Zweitens müssen die dynamischen großen Schwellenländer bereits heute Verantwortung für die nachhaltige Transformation wirtschaftlicher Strukturen übernehmen und nicht erst, nachdem die Industrieländer mit gutem Beispiel vorangegangen sind. Sonst lässt sich bspw. der Aufbau energie- und emissionsintensiver Infrastrukturen nicht verhindern. Der Bericht ist hierzu widersprüchlich – in der Analyse benennt er diese Herausforderung, in den politischen Empfehlungen zu den nationalen Zielen, die sich einzelne Ländergruppen setzen sollten, lässt er genau diesen Bereich weg.

Drittens bergen freiwillige nationale Ziele einerseits das Risiko der Trittbrettfahrerei; jeder hofft darauf, dass der andere vorangeht. Andererseits ist es nicht möglich, Formeln für die Lastenverteilung in allen 12 Handlungsfeldern zu verhandeln. Wichtig wäre dies jedoch mindestens für jene Gefährdungen des Erdsystems, in denen schnelles gezieltes Handeln der großen Verursacher erforderlich ist, um irreversible Schäden wie den Klimawandel oder die Versauerung der Ozeane zu vermeiden.

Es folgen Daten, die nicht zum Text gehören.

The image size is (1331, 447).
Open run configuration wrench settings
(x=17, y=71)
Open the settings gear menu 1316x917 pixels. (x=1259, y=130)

Es ist dringlich, präziser zu benennen, in welchen Fällen dies erforderlich ist und wie die Lasten verteil werden sollten, analog zu den Zielvorgaben des Intergovernmental Panel on Climate Change (IPCC) für die Treibhausgasemissionen (vgl. dazu die Action Agenda for Sustainable Development des Sustainable Development Solutions Network – SDSN).

Deutschland kann sowohl in nationaler wie auch internationaler Hinsicht einen zentralen Beitrag zu dieser globalen Entwicklungsagenda nach 2015 leisten: mit seiner Energiewende. Es wäre nur wichtig, die Energiewende auch so zu sehen: als innovative Politik, die einen starken Impuls für den globalen wirtschaftlichen Strukturwandel und die globale Kooperation setzen kann, und nicht als Nachteil in einem ökonomischen Wettbewerb, der sich an gestrigen Zielvorgaben abarbeitet.

Imme Scholz, Deutsches Institut für Entwicklungspolitik (DIE)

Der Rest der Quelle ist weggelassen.